▶ Task requirements:
Turn the listing, from the line containing "Task: Raise your hand in the meeting" through the end, into a numbered list with blank lines omitted and the pictures left out.

## Begin Records for this exercise

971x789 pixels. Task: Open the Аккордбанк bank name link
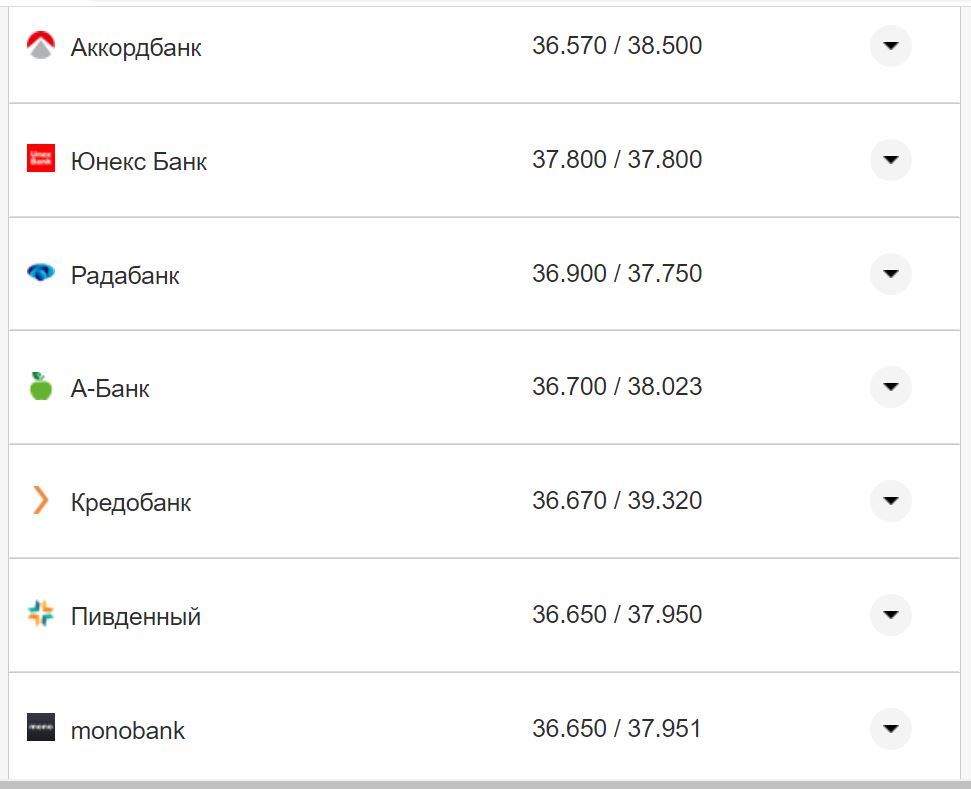135,46
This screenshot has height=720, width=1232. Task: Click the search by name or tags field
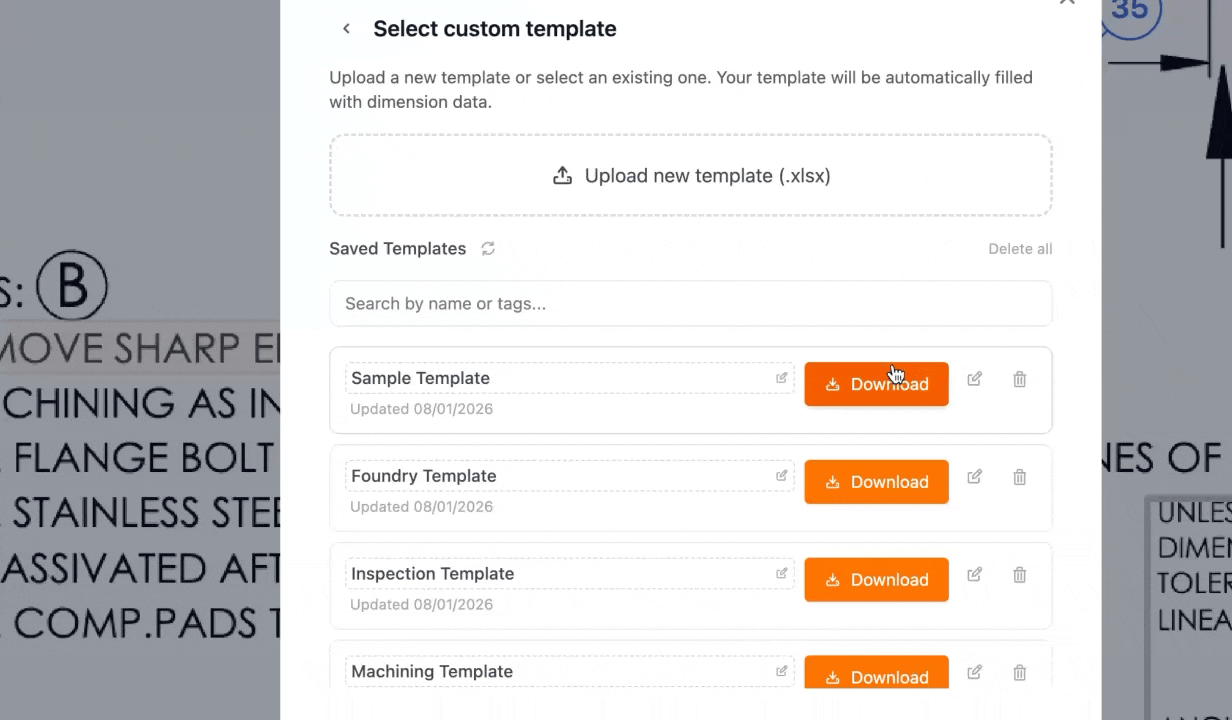(690, 303)
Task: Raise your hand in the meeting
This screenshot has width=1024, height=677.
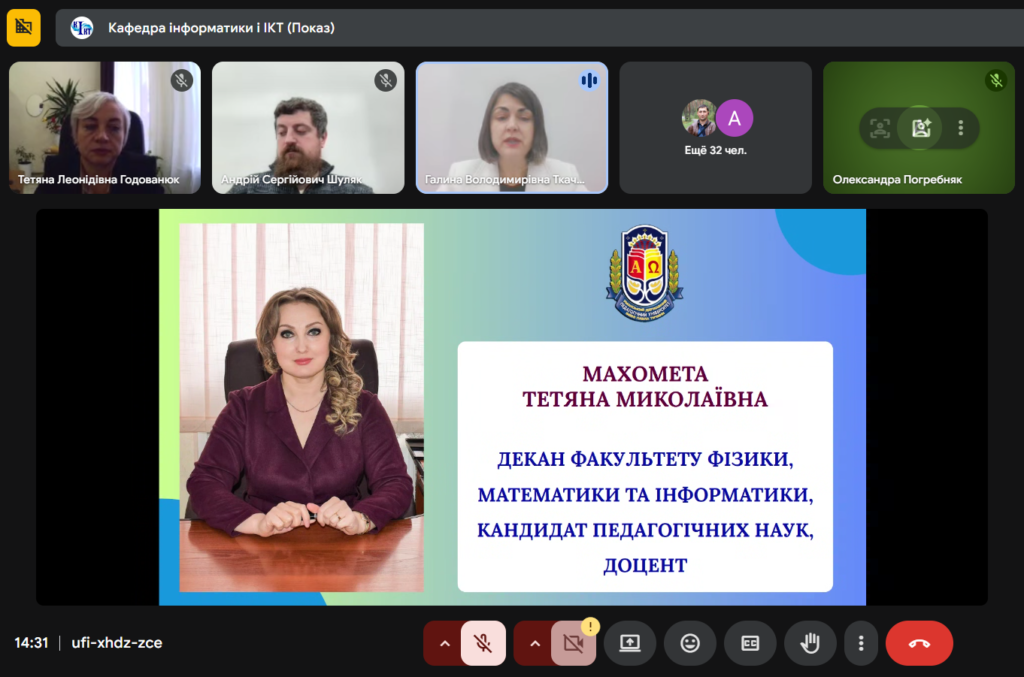Action: click(x=810, y=643)
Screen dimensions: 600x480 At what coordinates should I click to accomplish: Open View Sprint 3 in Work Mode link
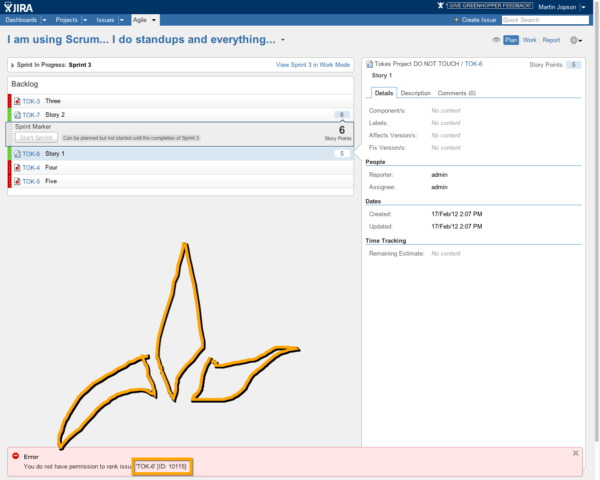click(313, 64)
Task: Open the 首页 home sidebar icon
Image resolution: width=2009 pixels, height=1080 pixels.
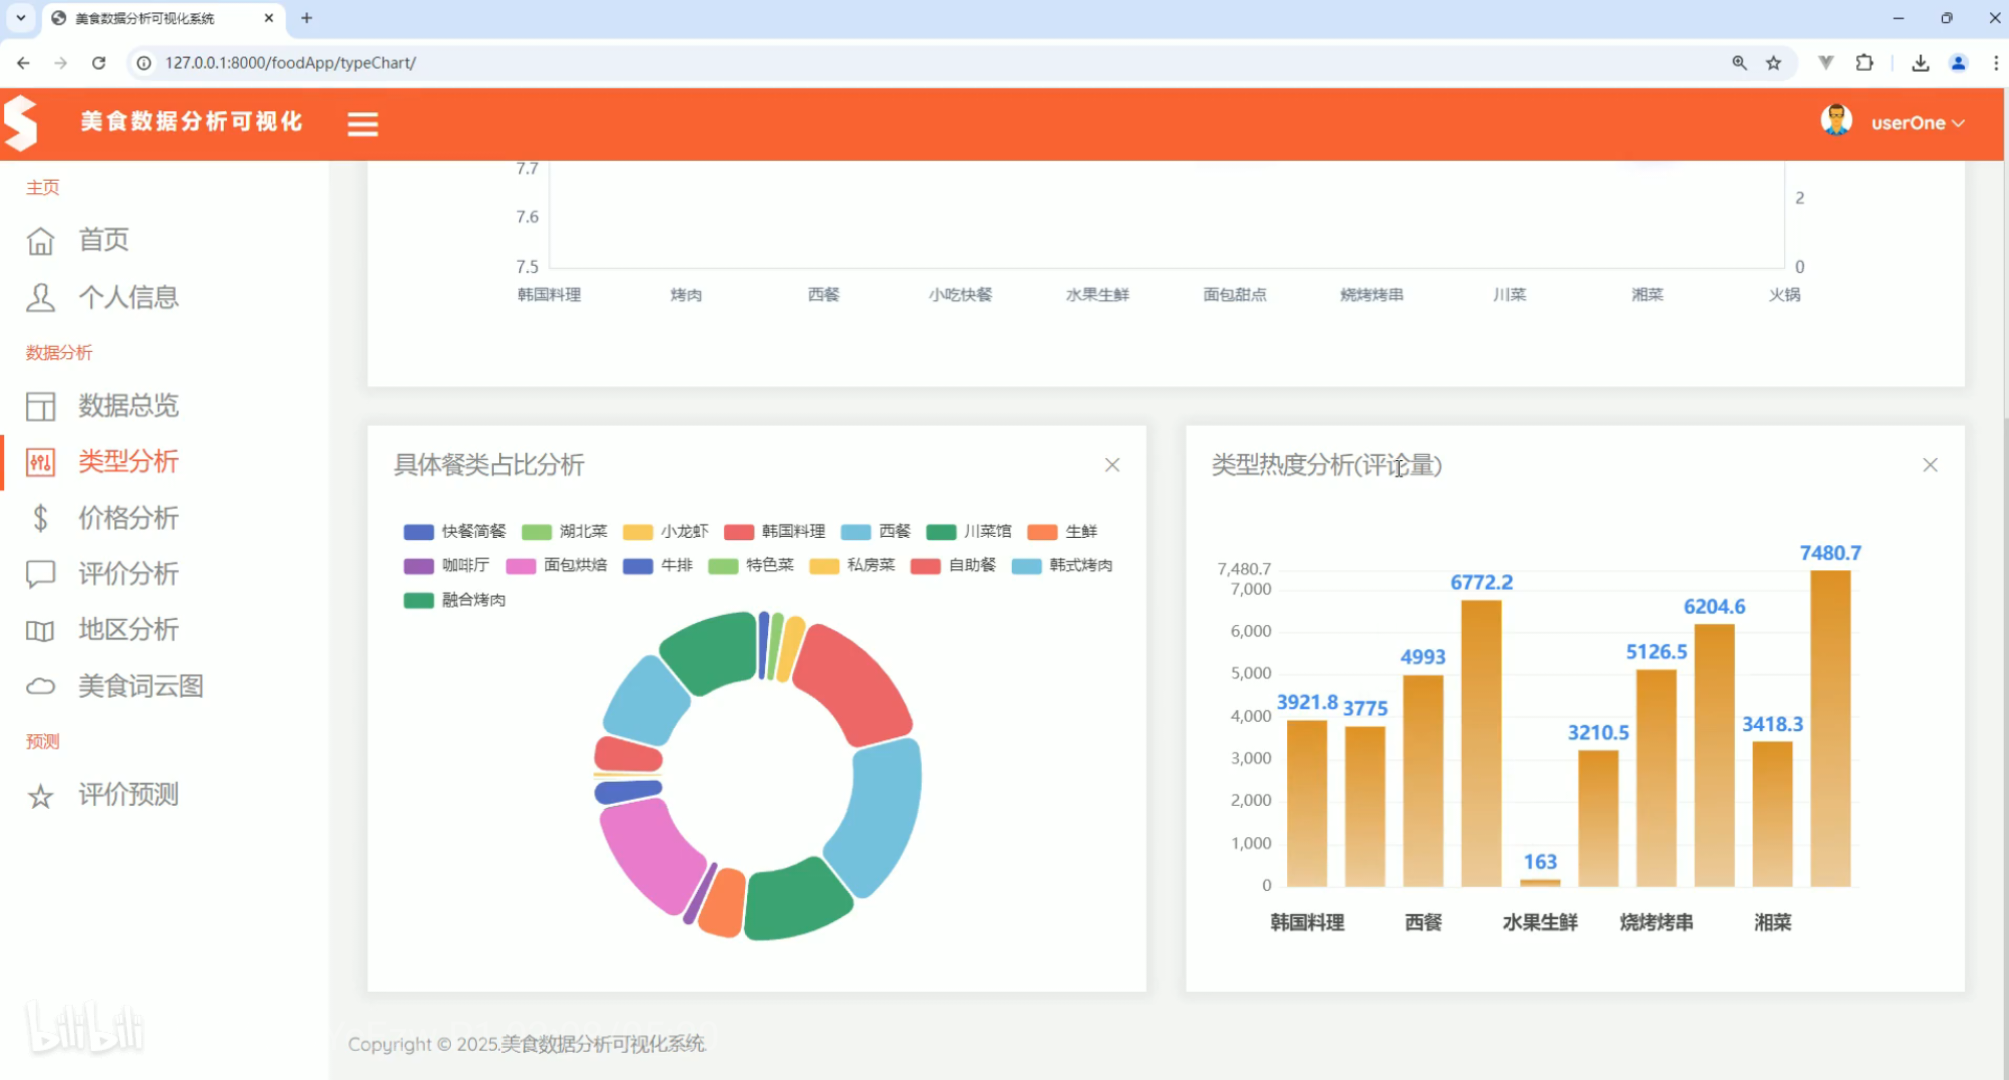Action: coord(40,241)
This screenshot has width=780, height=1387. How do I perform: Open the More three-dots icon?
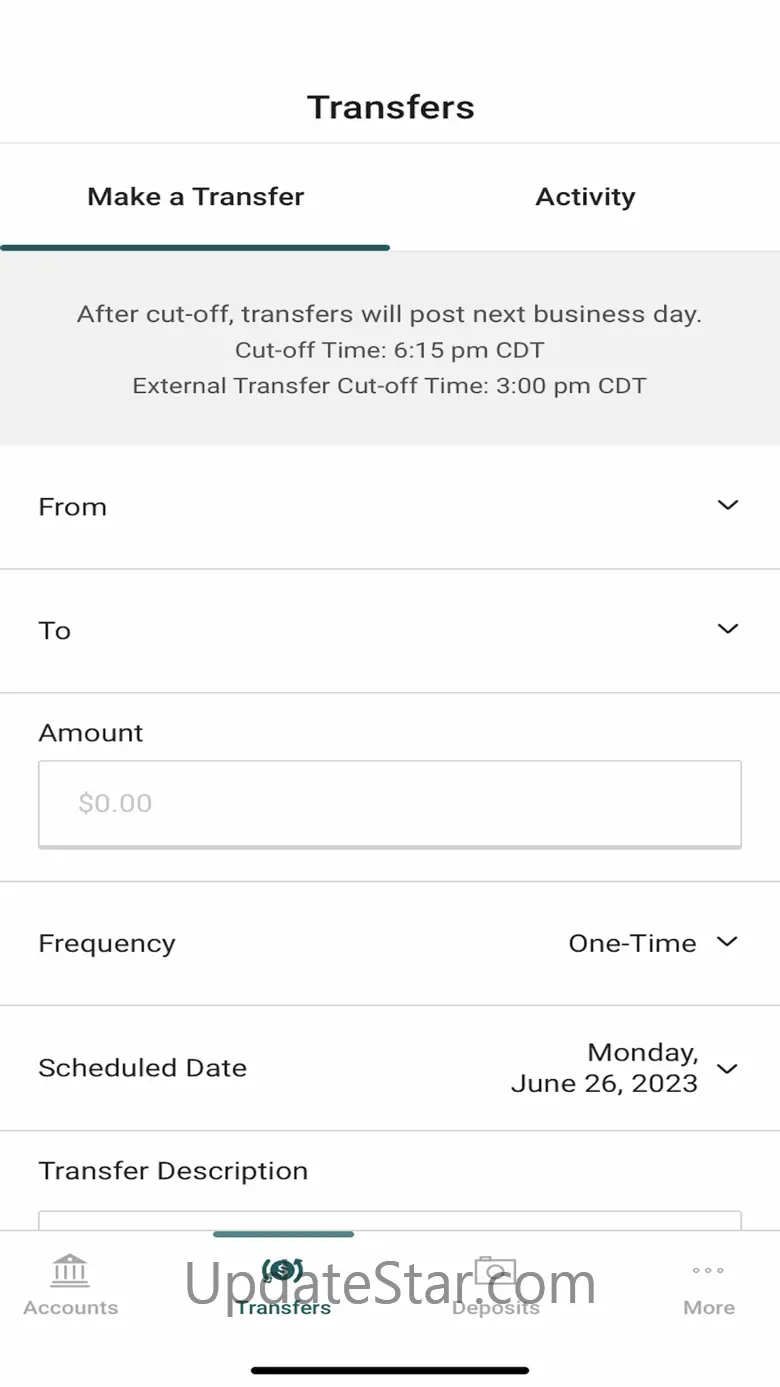708,1270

## End Records for this exercise

▶ Result of this task:
1. Task: Raise your hand in the meeting
2. This screenshot has width=1024, height=677.
3. Action: click(x=810, y=643)
4. Screen dimensions: 600x480 At what coordinates should I click to accomplish: Open View Sprint 3 in Work Mode link
5. click(313, 64)
6. Task: Open the 首页 home sidebar icon
7. Image resolution: width=2009 pixels, height=1080 pixels.
8. Action: coord(40,241)
9. This screenshot has width=780, height=1387. How do I perform: Open the More three-dots icon?
10. 708,1270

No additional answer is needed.